30 April 2009
Not for release, publication or distribution, in whole or in part, in or into the United States, Canada, Australia or Japan
BH Macro Limited (the 'Company')
Tender Offer - Announcement of Tender Price
The Company announces that the tender price (the 'Tender Price') for each of the Company's sterling, euro and US dollar share classes for the tender offer and accompanying matching purchase facility described in the circular of the Company dated 9 March 2009 (the 'Tender Offer' and the 'Matching Purchase Facility') are as follows:
Euro shares - €15.2256 per share
US dollar shares - US$15.1776 per share
Sterling shares - £15.6288 per share
The Tender Price for each class of shares is 96 per cent. of the net asset value per share of the relevant class as at 31 March 2009.
Enquiries:
Brevan Howard:
Stephen Stonberg / Paul Dentskevich 0207 022 6200
J.P. Morgan Cazenove:
Angus Gordon Lennox / William Simmonds 0207 588 2828
Important notices
J.P. Morgan Cazenove Limited, which is regulated by the Financial Services Authority, is acting for the Company and no-one else in connection with the Tender Offer and the Matching Purchase Facility and will not be responsible to anyone other than the Company for providing the protections afforded to clients of J.P. Morgan Cazenove Limited or for providing advice in relation to the proposals described in this announcement.

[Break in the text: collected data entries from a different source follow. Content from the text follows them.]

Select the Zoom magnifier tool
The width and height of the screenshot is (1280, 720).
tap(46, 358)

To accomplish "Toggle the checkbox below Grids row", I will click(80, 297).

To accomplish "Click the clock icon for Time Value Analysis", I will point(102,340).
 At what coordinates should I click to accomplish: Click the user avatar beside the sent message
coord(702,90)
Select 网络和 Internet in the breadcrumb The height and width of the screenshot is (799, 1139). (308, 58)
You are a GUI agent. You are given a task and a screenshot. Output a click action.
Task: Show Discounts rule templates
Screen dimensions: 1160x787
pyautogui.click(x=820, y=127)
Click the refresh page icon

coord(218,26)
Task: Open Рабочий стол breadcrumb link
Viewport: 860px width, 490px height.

This announcement does not constitute an offer or solicitation to acquire or sell any securities in the Company. The Tender Offer and Matching Purchase Facility are not being extended into any jurisdiction where to do so may be unlawful or which may otherwise subject the Company or any other person to any unduly onerous obligation.
This announcement is not for distribution in or into the United States, Canada, Australia or Japan or any other jurisdiction in which its distribution may be unlawful. This announcement is not an offer of securities for sale in the United States or elsewhere. The securities of the Company have not been and will not be registered under the United States Securities Act of 1933, as amended (the 'Securities Act'), and may not be offered or sold in the United States unless registered under the Securities Act or pursuant to an exemption from such registration. The Company has not been and will not be registered under the US Investment Company Act of 1940, as amended, and investors are not entitled to the benefits of that Act. There has not been and there will be no public offering of the Company's securities in the United States.
In respect of the Tender Offer and the Matching Purchase Facility, the Company is not required to obtain a licence as a collective investment scheme pursuant to the Dutch Financial Supervision Act (Wet Financieel Toezicht) and the Company is not subject to supervision by the Netherlands Authority for the Financial Markets (Autoriteit Financiële Markten).